### INPUT ###

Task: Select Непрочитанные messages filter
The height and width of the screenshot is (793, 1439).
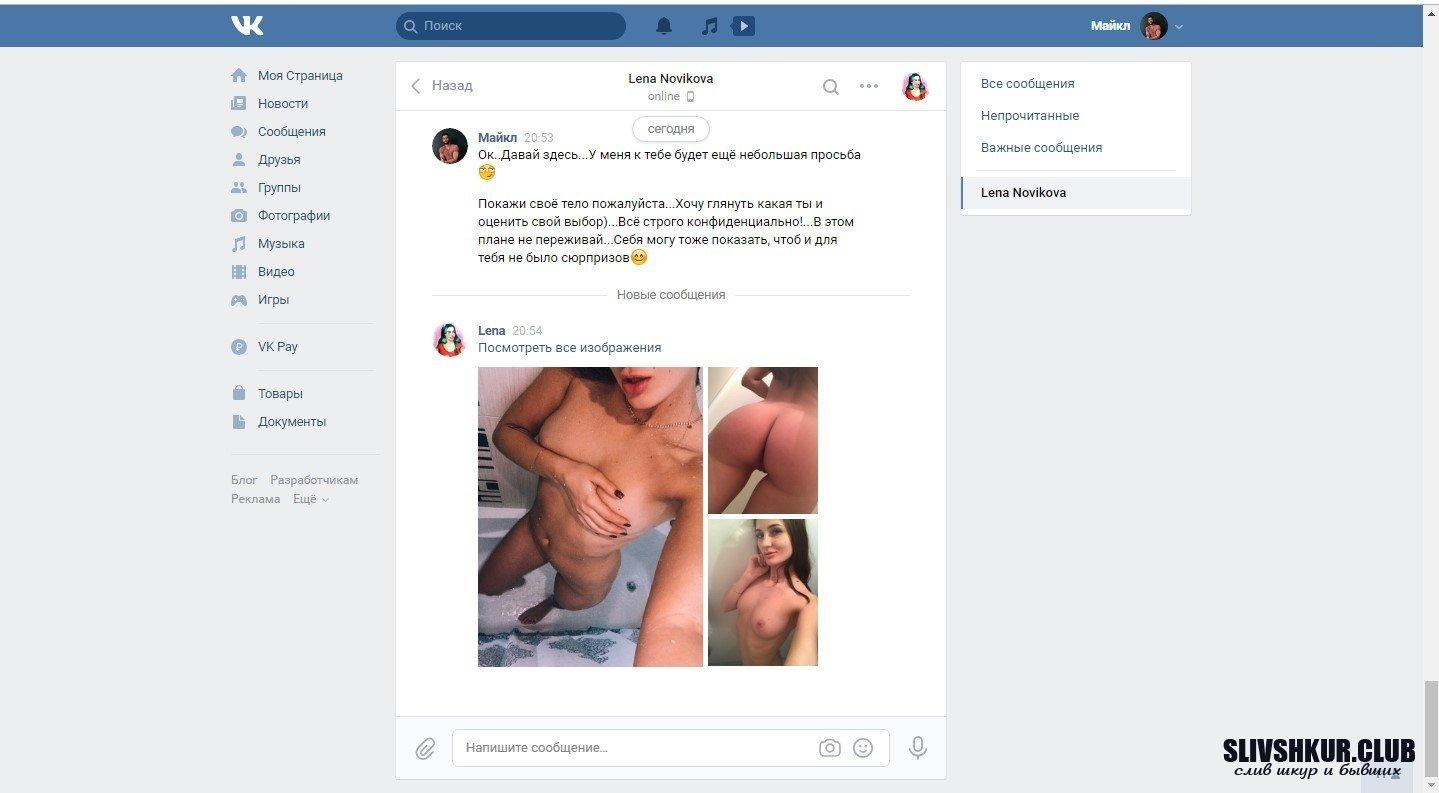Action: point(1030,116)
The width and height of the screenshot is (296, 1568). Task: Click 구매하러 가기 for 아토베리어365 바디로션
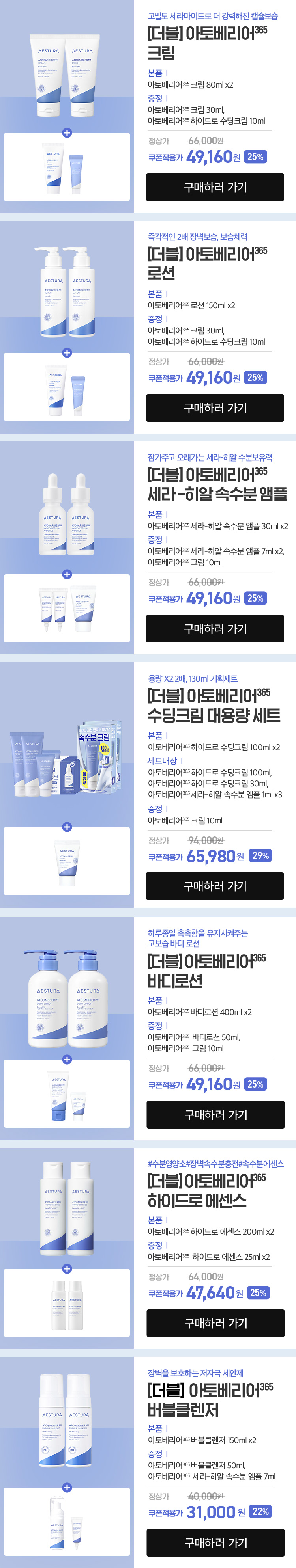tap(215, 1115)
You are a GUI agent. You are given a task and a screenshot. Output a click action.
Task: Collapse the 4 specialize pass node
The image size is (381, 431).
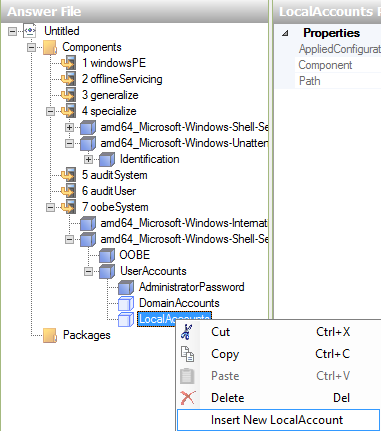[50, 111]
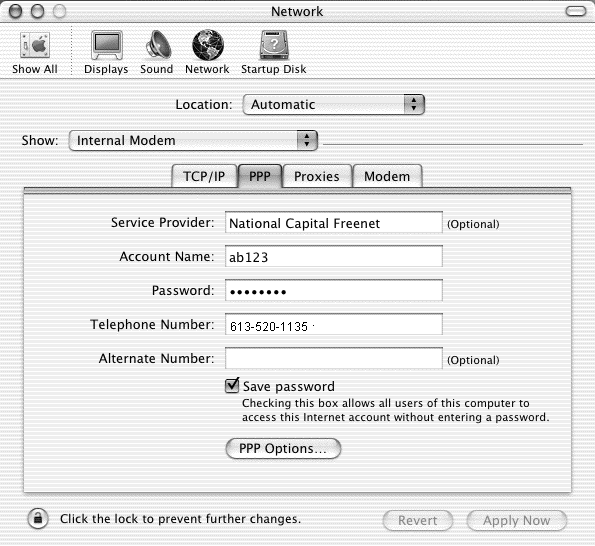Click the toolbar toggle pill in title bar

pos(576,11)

###

Begin with the first line of the records and repeat every line up to the one with "Task: Collapse the 4 specialize pass node", counting that line too. Pictures are not part of the copy.

• _WRITTEN RESPONSE_
Task: Select Непрочитанные messages filter
The height and width of the screenshot is (793, 1439).
Action: point(1030,116)
The width and height of the screenshot is (296, 1568). Task: Click 구매하러 가기 for 아토베리어365 바디로션
tap(215, 1115)
You are a GUI agent. You are given a task and a screenshot. Output a click action.
Task: Collapse the 4 specialize pass node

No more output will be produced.